A BREWERY'S sell-off of Herefordshire's biggest hop farm - to a strawberry grower - has sent shivers through the UK hops industry, writes PETE BLENCH.

Carlsberg Tetley's sale of Brierley Court Farm near Leominster - once ranked as Europe's biggest hop farm - is seen as a bad omen at a time when there is a world hop surplus and brewers are reducing the bitterness of beer.

Bishop's Frome hop farmer John Pudge said the sale was a worrying signal for the industry.

His cousin Charles Pudge, chairman of the NFU national hops committee, said there was a risk the UK industry would contract to such a degree that its service industry would become "unviable." Supplies of pesticides and sundries could be threatened.

That concern was echoed by Kent hop farmer Tony Redsell, chairman of the National Hop Association, who added: "The Brierley sale proves brewers can buy hops on the open market more cheaply than they can grow them."

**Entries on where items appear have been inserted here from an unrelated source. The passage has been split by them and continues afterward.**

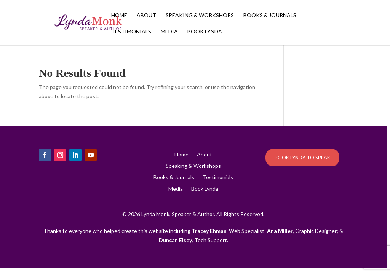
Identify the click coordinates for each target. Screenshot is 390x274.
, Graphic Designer (302, 231)
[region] (195, 137)
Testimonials (131, 32)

Carslberg Tetley supplied 30 per cent of its hop needs from Brierley mainly for its popular Leeds-brewed Tetley bitter. Some 250 acres of the 400-acre Herefordshire farm was devoted to hops in recent years.

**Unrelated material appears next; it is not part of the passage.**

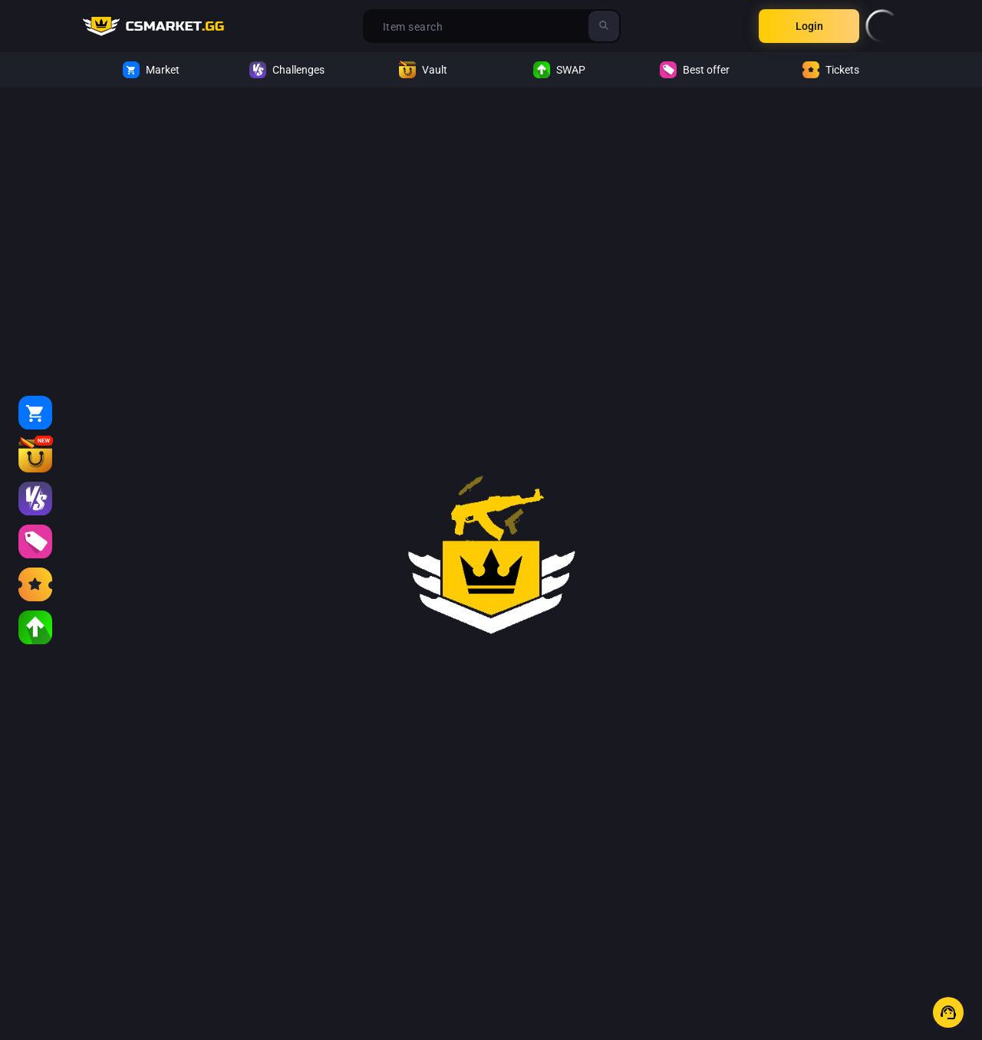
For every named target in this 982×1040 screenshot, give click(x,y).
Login (809, 26)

This year's crop of 100 acres will be the last to be harvested at Brierley in more than 100 years of hop growing on the land. The farm was hit by a disastrous fire - which caused more than £1.5 damage - at the peak of the hop harvest last September. But the brewery said the fire played no part in its decision to sell up.

Donna Cresswell, spokeswoman for the Northampton-based firm, told the Hereford Times: "It's not commercially viable for us to maintain our own hop farm any more. We took a decision to concentrate on what we do best - brewing."

The Brierley farm has been sold to a Herefordshire strawberry grower for an undisclosed sum.

People in the industry say the scenario is not necessarily all doom and gloom. Mr Redsell said a brewery pulling out - as other breweries had done in the past - could even benefit other growers. Mark Berry of Hopmania at Munsley Gate who markets hop confetti and other products thinks the climbing plant has a great future.

He said hops were appearing in hop asparagus, in an upmarket plum and hop yoghurt, as a 'natural' pipe cleaning fluid in food processing and as a stress reducer in livestock feed and licks.

The UK industry has shrunk from 20,000 to 5,000 acres of hops in the last half century but Herefordshire remains the biggest hop-growing county.